Most experts however say the second wave was more aggressive because of the 1st World War.

 

We are not in a world war now, and we have  respirators, antibiotics, HIV drugs and much else which should mean that the conditions of 1918 will not be replicated.

The more I read on this and previous pandemics, the more complicated it becomes. If we are to make any progress we have to get away from the childish name blame game. Up to 50 million may have died in the "Spanish flu" epidemic. It was only called the Spanish flu because they didn't have wartime reporting restrictions, and told the truth about the extent of the problem first. One of the most likely origins is still - after years of research and numerous papers - considered to be Kansas USA. 

Unless we have brain dead Trumpitis, we should drop the "Wuhan flu, it's all China's fault" line.

 

This is a grim international problem and needs a determined co-operative international adult response. Sadly many international leaders are incapable of doing the adult bit.

 

A Data Scientist relation of mine says that modelling this thing is very simple, and although the detail is way beyond me, the gist is as follows.

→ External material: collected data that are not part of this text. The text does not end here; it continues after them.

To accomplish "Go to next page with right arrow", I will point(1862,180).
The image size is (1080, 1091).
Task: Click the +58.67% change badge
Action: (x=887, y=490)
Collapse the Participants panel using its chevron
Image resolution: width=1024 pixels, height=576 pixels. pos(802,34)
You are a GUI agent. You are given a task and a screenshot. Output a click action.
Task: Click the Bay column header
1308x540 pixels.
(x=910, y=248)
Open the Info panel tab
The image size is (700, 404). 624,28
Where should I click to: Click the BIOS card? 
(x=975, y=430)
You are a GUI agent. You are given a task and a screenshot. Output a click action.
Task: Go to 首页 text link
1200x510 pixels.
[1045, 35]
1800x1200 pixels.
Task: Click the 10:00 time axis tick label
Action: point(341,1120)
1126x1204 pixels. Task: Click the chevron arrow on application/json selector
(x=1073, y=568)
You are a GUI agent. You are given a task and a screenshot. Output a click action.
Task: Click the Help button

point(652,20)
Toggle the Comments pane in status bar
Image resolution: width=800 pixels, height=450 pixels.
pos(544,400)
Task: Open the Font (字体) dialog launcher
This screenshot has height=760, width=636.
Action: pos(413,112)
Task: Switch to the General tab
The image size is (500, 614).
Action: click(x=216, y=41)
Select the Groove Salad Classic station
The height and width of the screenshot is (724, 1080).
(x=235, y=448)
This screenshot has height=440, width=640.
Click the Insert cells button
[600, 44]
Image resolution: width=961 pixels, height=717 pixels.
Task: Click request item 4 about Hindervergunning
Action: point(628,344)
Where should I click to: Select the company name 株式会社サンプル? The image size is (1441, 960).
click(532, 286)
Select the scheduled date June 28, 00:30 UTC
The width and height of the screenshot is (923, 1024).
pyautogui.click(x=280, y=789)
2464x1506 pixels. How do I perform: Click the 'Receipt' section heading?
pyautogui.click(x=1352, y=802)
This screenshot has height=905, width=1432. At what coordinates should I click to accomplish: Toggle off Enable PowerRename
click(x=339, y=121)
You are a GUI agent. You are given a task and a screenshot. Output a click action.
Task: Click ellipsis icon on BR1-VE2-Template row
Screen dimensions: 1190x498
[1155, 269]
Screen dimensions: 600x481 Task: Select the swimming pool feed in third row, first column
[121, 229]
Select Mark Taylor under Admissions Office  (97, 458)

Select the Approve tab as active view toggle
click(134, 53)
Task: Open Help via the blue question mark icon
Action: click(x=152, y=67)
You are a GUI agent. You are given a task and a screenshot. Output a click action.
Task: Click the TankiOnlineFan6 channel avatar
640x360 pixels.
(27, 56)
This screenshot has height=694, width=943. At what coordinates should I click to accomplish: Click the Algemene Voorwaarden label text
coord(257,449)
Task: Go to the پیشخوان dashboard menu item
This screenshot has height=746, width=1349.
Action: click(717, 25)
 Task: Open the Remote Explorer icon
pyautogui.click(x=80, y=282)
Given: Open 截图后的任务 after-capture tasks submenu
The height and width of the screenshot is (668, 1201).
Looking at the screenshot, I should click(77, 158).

population of Europe say 500M

proportion infected to reach herd immunity, or point where vaccination effects infection limitation.

say 60%. 

Proportion of deaths per infection say 1%

Number dead in Europe 3M. (Mainly older people).

 

Well maybe they will call it the boomers comeuppance. No longer will the young have to work all their lives to pay for the inflated pensions that we have awarded ourselves.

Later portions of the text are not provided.